I am in awe that you still speak to these people! Just because they are your family does not mean they can treat you that way. Family should be supportive and loving of each other.

Good luck!

Hopefully you'll be able to put this behind you and focus on celebrating Carter's first Christmas and Logan's first as a big brother!

Kristin said...

Anonymous-

I'm not publishing your comment & you're making yourself look like one of my in-laws.

Eriness said...

Don't kill me, but I think that if I was the BIL and seeing it from his sister's point of view, I would be upset too, having to deal with Aunt JuJu being so upset and having a lot of drama on Christmas. Now, even if I were at fault (not saying you were) that would still be a very upsetting email to receive. Merry freakin Christmas, you know? If he has something like that to say to Bill, he should have talked to him about it in a positive way, not send you an email making sure to further alienate you. He was obviously very upset but it was inappropriate to send this to you. I would not want to be around his family on Christmas either, but is there a way that Bill can take the Logan and explain that you are dealing with PPD right now and are stressed and resting? That way they cannot claim that they are not seeing the kids, and they still have to come over to see Carter? I know it is really none of my business but I have always been the people pleaser kind and feel bad for you guys that there seems to not be a compromise. Will Logan miss Christmas with his cousins? Just makes me sad. Good luck with all of this, there seems to be no love for you for sure from Bill's side. I know when I go to my inlaws, I always feel uncomfortable but that is because I caught my MIL talking about me. She has said I am a know it all, that I don't like her, etc. My hubby actually called her and told her to stop it and that it got back to me. Ever since then she has been on her best behavior. In laws just suck.

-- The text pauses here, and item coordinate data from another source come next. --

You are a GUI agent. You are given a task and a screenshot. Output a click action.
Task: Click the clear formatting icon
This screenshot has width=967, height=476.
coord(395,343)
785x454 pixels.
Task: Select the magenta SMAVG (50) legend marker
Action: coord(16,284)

Dawn @ Bent, not broken said...

I'd hate for this to ruin your holiday celebration. But, I know that if it was me in the same boat I'd be upset just like you.
I mean c'mon, they seriously expect you guys to be all divided on Christmas?? When I read the email from them I kept thinking of how orchestrated it was..how it sounded pissed off and pretty rude. They want to be right and just with their words and actions but the two don't mix well. They just need to give up trying to control things and be real. And your the wife..of course you need CONTROL. If you don't then people walk all over ya. Trust me, I spent a huge portion of my life before the kids were born being a pushover. No offense to your husband's family..but it sounds like they want you to be a pushover. Screw 'em.
I wish you guys the best Christmas!!!! Take it easy (well as much as you can ..lol) and let them stew in their own drama.

Anonymous said...

WHAT?? cue the flying monkeys, lol.. you crack me up! I get it. I so KNOW what your going through... I agree with not seperating the family, husband go and not you? lets just send the message that your not a united unit? hands down, there wouldn't be any way to handle it other than the way you HAVE. Period. There should be no grey area about being a family!